= Beginning of Section =

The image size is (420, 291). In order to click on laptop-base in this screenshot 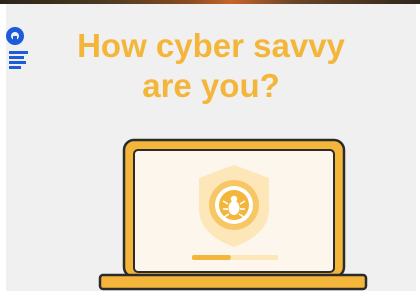, I will do `click(233, 282)`.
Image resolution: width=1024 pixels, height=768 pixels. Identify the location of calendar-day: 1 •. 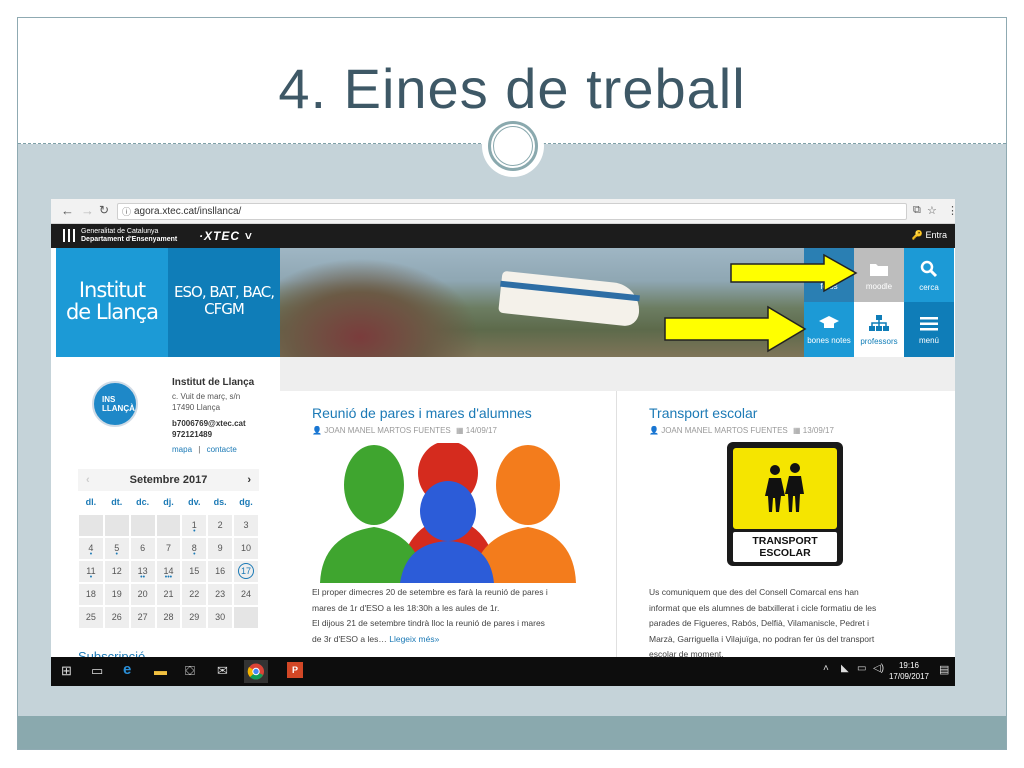
(194, 526).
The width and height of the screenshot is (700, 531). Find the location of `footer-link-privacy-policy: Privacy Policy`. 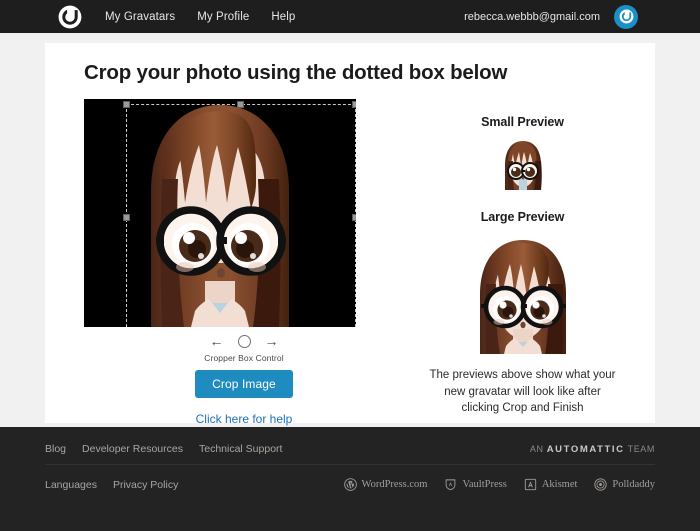

footer-link-privacy-policy: Privacy Policy is located at coordinates (146, 485).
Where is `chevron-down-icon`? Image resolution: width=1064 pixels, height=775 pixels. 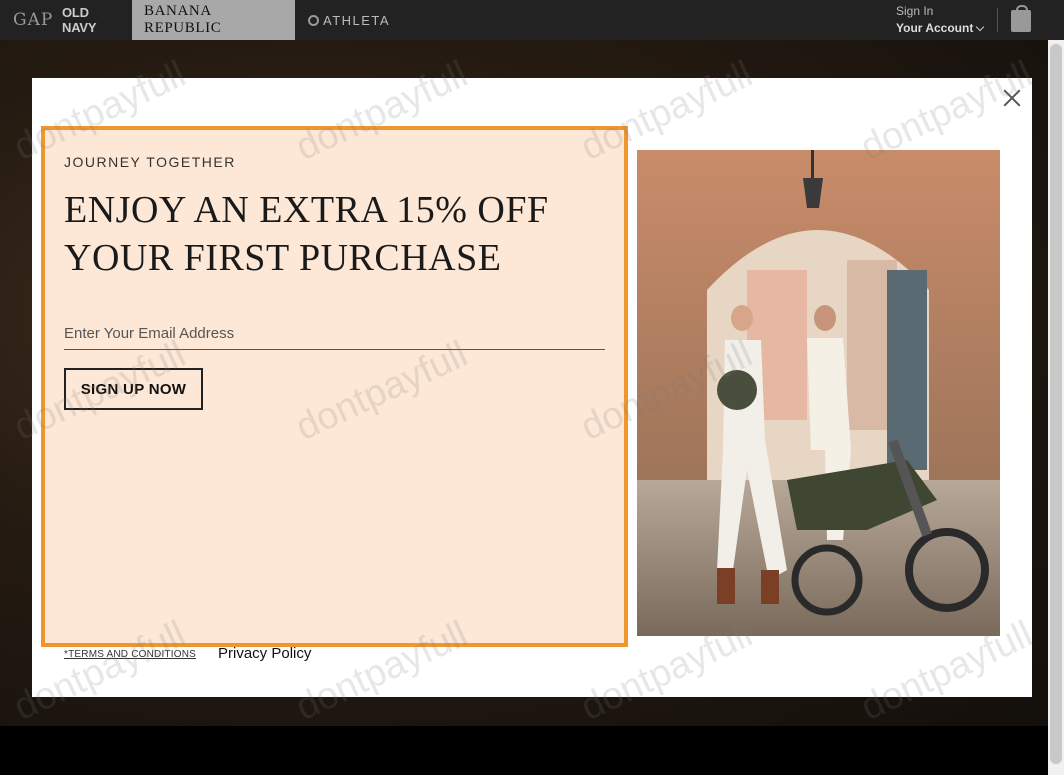
chevron-down-icon is located at coordinates (980, 26).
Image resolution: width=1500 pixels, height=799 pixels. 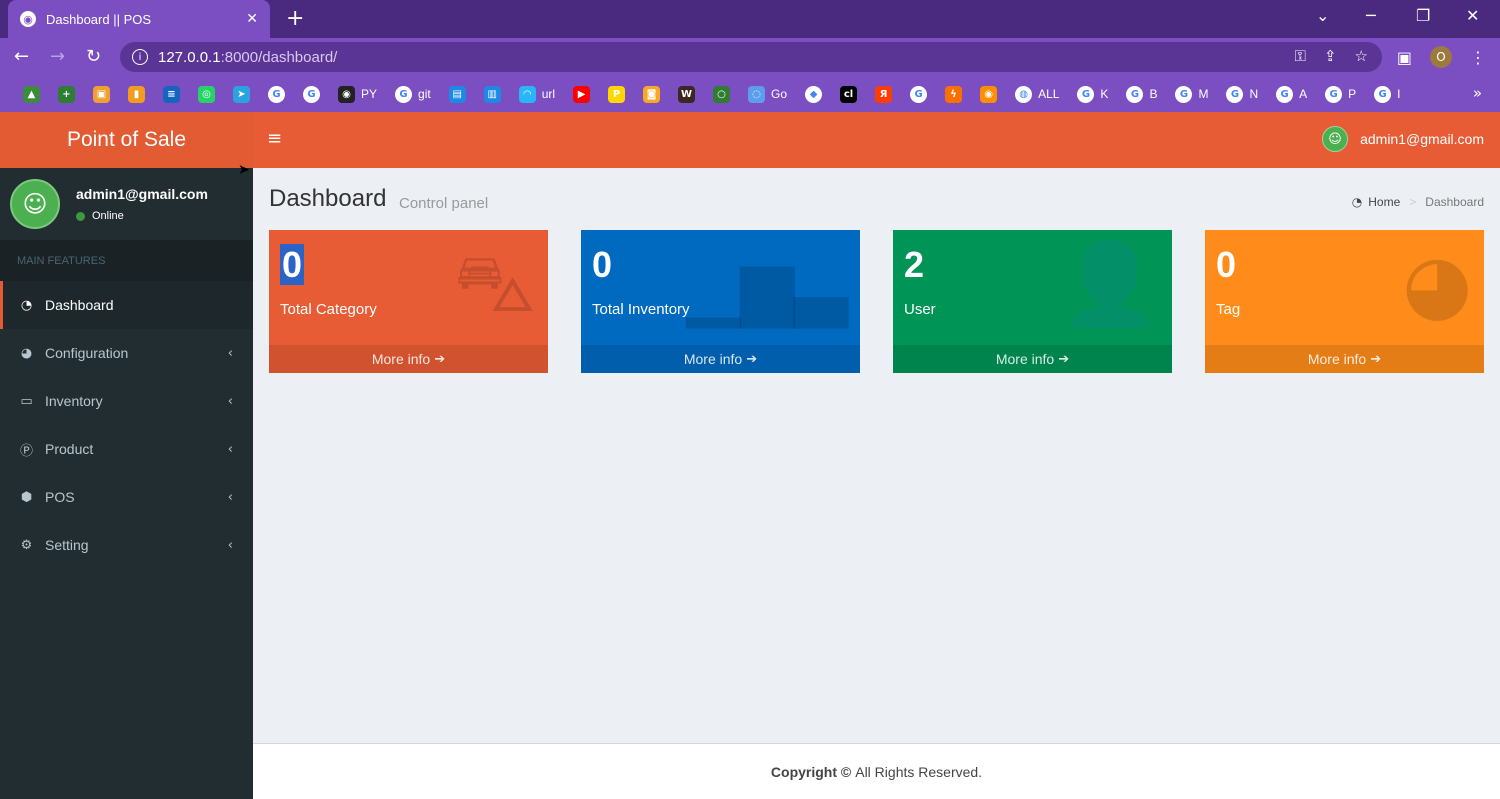 What do you see at coordinates (1472, 16) in the screenshot?
I see `close-window-button: ✕` at bounding box center [1472, 16].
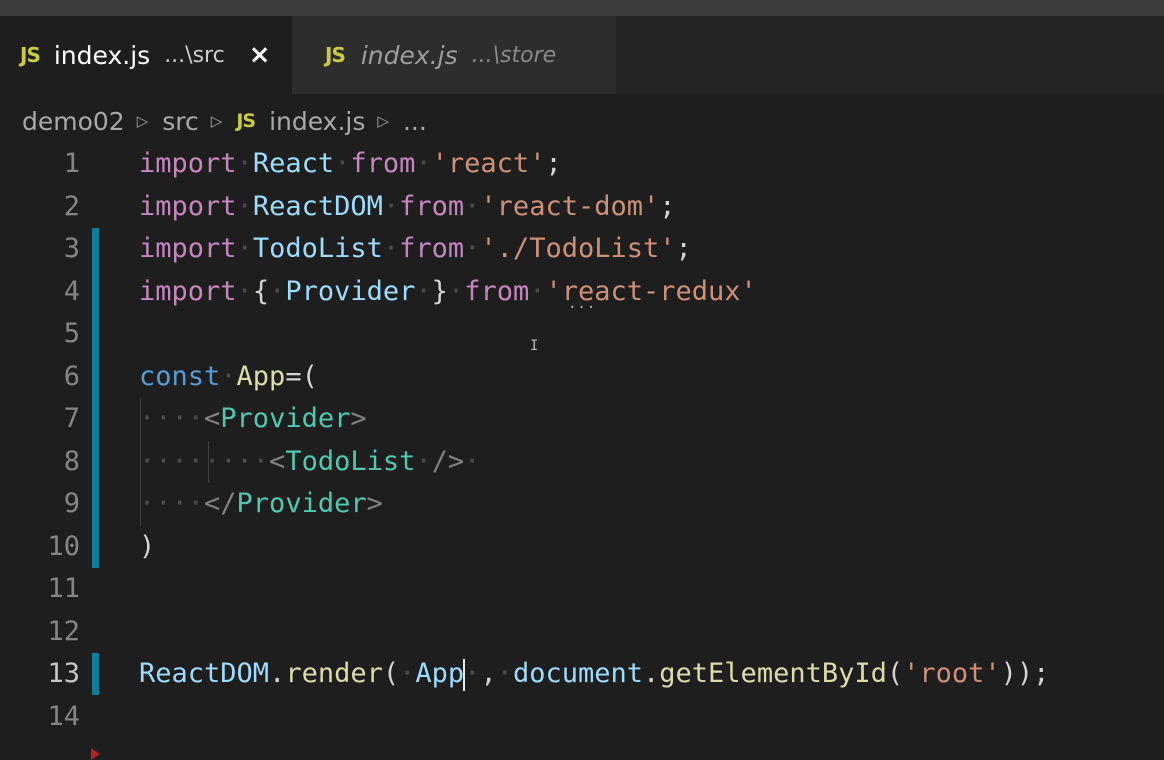 Image resolution: width=1164 pixels, height=760 pixels. Describe the element at coordinates (302, 376) in the screenshot. I see `token-punct: =(` at that location.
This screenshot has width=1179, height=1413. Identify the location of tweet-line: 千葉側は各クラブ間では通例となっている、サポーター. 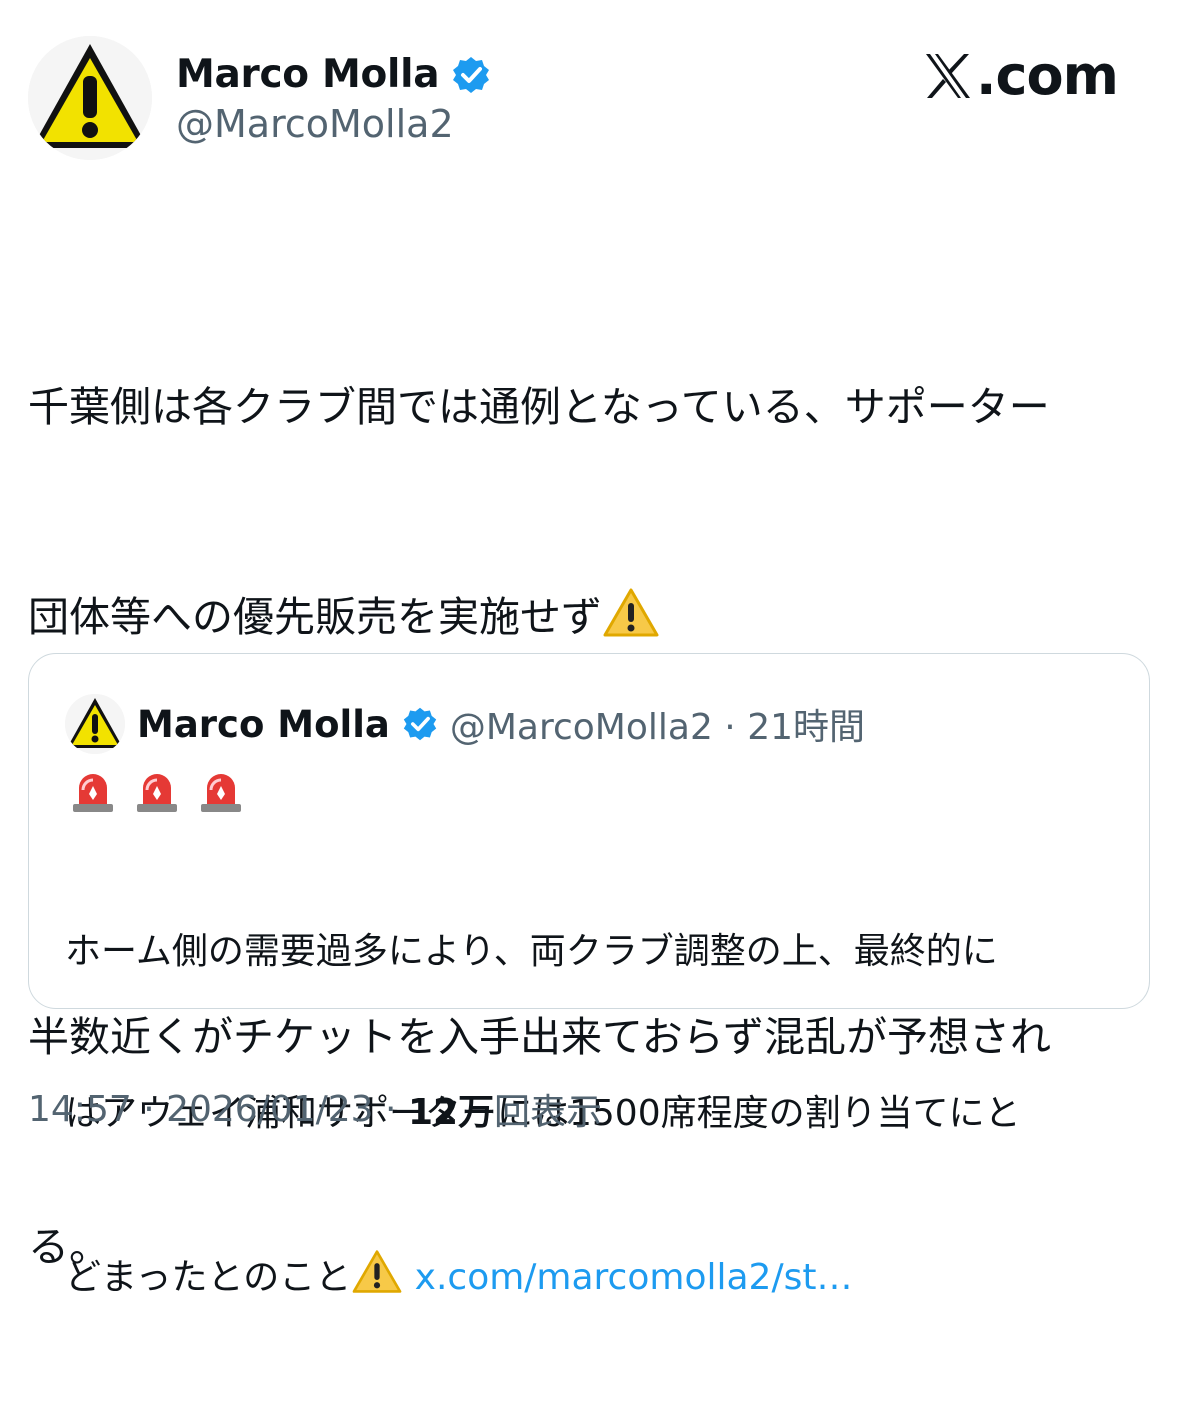
(539, 407).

= End of Section =

Arrange the material from the line with "The width and" to the line with "chevron-down-icon is located", both included, as a numbered list without blank lines. Leave the pictures out.

1. The width and height of the screenshot is (700, 531). Find the location of `footer-link-privacy-policy: Privacy Policy`. 
2. footer-link-privacy-policy: Privacy Policy is located at coordinates (146, 485).
3. Where is `chevron-down-icon`? Image resolution: width=1064 pixels, height=775 pixels. 
4. chevron-down-icon is located at coordinates (980, 26).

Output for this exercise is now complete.